Determination of growth rates and curve fitting of the temperature- and light-dependent growth curves have been described by Mehnert et al. (Citation2010). The growth rates of the A. gracile strains and the German isolates of C. raciborskii have already been published and are taken from Mehnert et al. (Citation2010).
For the study of thermal acclimation, the cultures were grown at seven different temperatures from 10 to 35°C (±0.5°C) at 80 ± 4 µmol photons m−2 s−1. The cultures of A. gracile collapsed immediately at 35°C. The study of light acclimation was conducted at four different light intensities, at 20 ± 0.5°C (with 20 ± 2, 82 ± 11, 169 ± 11, and 282 ± 30 µmol photons m−2 s−1) and at 15 ± 0.5°C (with 25 ± 5, 66 ± 8, 101 ± 11, and 308 ± 31 µmol photons m−2 s−1). For comparison of strains of different geographical origin, the three C. raciborskii strains from Australia and Africa were grown at 20 ± 0.5°C under 21 ± 2 and 173 ± 13 µmol photons m−2 s−1, and at 15 ± 0.5°C under 24 ± 5 and 108 ± 9 µmol photons m−2 s−1, respectively.
Pigment analysis
Cultures were harvested after their acclimation to temperature and light, when growth rate reached steady-state. For studies of pigments during thermal acclimation, cultures were harvested three times during steady-state, while in the case of light acclimation, cultures were harvested once in steady-state.
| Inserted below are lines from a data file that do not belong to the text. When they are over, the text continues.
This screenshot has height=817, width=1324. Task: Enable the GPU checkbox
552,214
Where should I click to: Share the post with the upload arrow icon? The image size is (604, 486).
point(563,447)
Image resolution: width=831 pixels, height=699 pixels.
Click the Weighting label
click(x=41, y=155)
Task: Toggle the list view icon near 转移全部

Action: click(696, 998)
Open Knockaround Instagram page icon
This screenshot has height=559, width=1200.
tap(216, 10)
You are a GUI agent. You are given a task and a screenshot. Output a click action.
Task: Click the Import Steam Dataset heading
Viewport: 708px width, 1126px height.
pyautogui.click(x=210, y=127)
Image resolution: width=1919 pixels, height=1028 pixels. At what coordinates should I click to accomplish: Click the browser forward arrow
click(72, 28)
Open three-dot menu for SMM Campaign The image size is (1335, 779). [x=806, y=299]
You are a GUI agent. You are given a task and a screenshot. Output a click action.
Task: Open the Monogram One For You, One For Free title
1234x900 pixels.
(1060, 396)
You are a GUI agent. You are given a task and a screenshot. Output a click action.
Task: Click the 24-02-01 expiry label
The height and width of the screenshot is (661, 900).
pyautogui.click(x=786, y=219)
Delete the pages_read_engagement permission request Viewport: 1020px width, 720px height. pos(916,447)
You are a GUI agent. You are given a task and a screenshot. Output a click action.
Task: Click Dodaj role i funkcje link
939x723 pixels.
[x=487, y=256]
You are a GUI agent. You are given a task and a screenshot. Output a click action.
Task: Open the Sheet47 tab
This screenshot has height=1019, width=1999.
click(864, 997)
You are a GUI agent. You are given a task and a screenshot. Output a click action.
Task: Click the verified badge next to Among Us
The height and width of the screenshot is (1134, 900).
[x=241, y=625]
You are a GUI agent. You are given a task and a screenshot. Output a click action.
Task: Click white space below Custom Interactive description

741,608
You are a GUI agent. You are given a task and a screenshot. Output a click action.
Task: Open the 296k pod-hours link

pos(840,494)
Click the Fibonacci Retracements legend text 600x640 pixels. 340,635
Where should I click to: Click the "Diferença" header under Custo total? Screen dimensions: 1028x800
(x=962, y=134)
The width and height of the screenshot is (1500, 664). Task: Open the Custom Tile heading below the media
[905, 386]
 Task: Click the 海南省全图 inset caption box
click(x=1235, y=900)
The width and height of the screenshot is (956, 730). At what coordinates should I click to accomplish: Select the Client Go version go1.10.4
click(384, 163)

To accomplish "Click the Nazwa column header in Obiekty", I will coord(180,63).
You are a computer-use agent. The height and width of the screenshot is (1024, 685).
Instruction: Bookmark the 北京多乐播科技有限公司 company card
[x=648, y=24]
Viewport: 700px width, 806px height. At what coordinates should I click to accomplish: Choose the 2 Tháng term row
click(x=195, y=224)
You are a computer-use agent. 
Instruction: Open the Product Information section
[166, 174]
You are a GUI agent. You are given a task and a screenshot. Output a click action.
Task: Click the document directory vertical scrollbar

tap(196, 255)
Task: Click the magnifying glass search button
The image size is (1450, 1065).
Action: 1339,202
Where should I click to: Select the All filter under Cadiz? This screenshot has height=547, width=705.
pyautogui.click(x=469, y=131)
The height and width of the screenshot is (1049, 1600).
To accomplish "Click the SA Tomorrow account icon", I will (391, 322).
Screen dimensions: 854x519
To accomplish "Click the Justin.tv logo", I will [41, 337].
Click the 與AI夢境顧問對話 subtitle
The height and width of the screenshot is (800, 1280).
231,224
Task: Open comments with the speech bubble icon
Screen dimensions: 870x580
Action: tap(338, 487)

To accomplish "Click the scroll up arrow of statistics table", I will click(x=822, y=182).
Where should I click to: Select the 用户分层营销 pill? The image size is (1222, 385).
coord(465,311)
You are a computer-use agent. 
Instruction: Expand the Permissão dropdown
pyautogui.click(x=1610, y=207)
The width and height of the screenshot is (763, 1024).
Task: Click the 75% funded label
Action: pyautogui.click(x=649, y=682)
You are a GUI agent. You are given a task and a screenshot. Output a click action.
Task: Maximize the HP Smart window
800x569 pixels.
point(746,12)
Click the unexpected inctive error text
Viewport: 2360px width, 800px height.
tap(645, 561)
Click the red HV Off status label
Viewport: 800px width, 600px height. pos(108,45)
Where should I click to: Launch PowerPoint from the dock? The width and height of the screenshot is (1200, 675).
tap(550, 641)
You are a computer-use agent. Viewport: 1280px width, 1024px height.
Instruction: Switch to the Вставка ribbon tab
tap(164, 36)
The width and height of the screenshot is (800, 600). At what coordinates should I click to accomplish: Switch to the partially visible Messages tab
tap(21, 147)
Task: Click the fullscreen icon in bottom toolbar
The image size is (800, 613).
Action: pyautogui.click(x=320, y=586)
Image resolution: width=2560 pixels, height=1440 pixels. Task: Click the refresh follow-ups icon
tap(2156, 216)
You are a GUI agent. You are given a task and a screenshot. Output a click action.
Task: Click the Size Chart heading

Aliquots of 10 ml culture volume with an optical density of 0.1 at 750 nm (absorption cell with 10 mm light path: Lambda 2, Perkin Elmer, USA) were filtered through 25-mm diameter Whatman GF/F-filters and frozen at −80°C, freeze-dried, and stored frozen at −25°C in the dark until HPLC analysis. All steps of pigment extraction were performed under dim light conditions and 4°C. Pigments were extracted with 1 ml dimethylformamide (Wright & Jeffrey, Citation1997). The extraction was carried out by vibration shaking (IKA, VIBRAX-VXR, Germany) at a frequency of 2000 min−1 for 45 min in the dark. After the addition of 0.1 ml of 1 M ammonium acetate in high-purity water, the extraction was continued for a further 45 min. The extract was centrifuged for 20 min at 2500 × g and 0.2 ml of the supernatant was filled into vials and stored in an auto-sampler at 4°C in the dark until HPLC analysis.
Separation, identification and quantification of pigments were performed according to Woitke et al. (Citation1994), with some modifications in order to improve peak resolution and to shorten the time of analysis. The HPLC system (Waters Alliance, Millford, MA, USA) included a Waters 2695 separations module and a 2696 photo diode array detector. Pigments were separated at a flow rate of 1.0 ml min−1 at 30°C through a Waters Symmetry C18 column (3 -µm particle size, 15 cm), protected with a Symmetry C-18 pre-column. The gradient from eluent A to eluent B was optimized ().
Table 1. Optimized binary gradient system for the separation of phytoplankton lipophilic pigments on Waters Symmetry C18 column. Eluent A was 45 : 45 : 10 methanol : acetonitril : 1 M ammonium acetate (v/v/v) +3% 0.1 M ammonium acetate (v/v). Eluent B was 45 : 55 acetonitril : acetone (v/v).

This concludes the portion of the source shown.